Proposed Action To accomplish project objectives and reintroduce the process of frequent fire throughout the Sierra National Forest we are proposing to use prescribed burning as a restoration tool throughout the Sierra National Forest. Management strategies suggested by researchers (North et al. 2009) emphasize the use of prescribed fire both as a fuel treatment and as a tool for restoring natural processes. Benefits associated with using prescribed fire is that it creates more open forest conditions similar to historic forests. Areas where prescribed burning occurs provide greater resistance to insects, disease, and drought, resulting in a more resilient forest. Because individual understory tree density would be reduced, height to live tree crown increased and surface fuels reduced; wildfires would be less intense, reducing risks to local communities, and post-fire landscapes would result in a wider range of surviving habitat types. Given this increased need, strategically placed and sequenced treatments will allow fire managers greater latitudes to increase the pace and scale of forest restoration over time. These treatments will provide areas to anchor additional treatments to as well as buffer highly valued resources and assets from future wildland fires. When treatments are placed in a strategic fashion across 20% of the landscape, modeled fire size and behavior is consistently reduced (Collins et al. 2013). The long-term effect would be modified fire behavior, effects, and growth. It is conceivable that this threshold of 20% could be attained in relatively short period of time through burning at the scales being proposed, addressing the maintenance backlog (fire debt), maintenance burning of previously treated acres and new projects.

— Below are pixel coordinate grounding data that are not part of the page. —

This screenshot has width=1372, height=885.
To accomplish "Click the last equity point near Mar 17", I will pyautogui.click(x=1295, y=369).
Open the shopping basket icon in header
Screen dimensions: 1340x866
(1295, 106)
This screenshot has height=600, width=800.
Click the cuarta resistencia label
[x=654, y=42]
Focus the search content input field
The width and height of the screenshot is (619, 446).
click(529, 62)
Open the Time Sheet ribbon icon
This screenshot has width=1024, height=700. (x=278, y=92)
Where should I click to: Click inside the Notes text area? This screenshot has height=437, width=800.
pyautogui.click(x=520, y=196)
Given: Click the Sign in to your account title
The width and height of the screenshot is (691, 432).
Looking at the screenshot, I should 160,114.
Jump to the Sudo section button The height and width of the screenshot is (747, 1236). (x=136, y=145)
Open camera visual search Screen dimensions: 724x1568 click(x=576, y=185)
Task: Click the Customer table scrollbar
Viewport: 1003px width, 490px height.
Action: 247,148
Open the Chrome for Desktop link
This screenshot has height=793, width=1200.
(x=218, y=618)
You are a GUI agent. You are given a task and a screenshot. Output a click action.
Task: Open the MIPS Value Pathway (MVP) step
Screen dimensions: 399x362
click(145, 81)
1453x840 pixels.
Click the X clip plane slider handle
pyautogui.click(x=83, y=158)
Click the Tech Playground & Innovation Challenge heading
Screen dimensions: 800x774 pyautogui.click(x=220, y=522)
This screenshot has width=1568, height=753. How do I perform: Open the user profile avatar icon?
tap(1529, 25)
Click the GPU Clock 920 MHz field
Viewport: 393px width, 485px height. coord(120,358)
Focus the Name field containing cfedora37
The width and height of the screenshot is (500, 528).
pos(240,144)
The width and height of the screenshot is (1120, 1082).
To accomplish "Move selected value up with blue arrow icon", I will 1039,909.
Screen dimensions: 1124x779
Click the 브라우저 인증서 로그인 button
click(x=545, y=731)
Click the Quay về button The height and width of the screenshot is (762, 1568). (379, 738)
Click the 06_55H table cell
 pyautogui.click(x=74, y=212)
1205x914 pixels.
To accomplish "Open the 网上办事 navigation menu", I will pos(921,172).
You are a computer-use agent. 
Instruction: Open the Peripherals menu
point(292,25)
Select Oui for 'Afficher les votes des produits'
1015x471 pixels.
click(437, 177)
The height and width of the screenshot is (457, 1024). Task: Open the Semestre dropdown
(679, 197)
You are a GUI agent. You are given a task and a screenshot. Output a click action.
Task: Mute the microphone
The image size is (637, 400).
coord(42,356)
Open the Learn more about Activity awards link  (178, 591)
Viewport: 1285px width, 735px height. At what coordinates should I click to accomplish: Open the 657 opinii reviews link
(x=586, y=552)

In this proposed project we will analyze the potential for prescribed burning on all acres of National Forest System Lands within the Sierra National Forest, except for those within designated wilderness. Where there are no existing fire control lines (e.g., roads, natural barriers such as wet drainages), firelines would be constructed only as necessary to protect communities and infrastructure. In order to protect sensitive natural or cultural resources from the effects of fire or fire control lines, the proposed action also includes design features. Design features are best management practices or other resource protection measures that would be incorporated into each burn plan. The following sections describe how we would propose to use prescribed fire in more detail.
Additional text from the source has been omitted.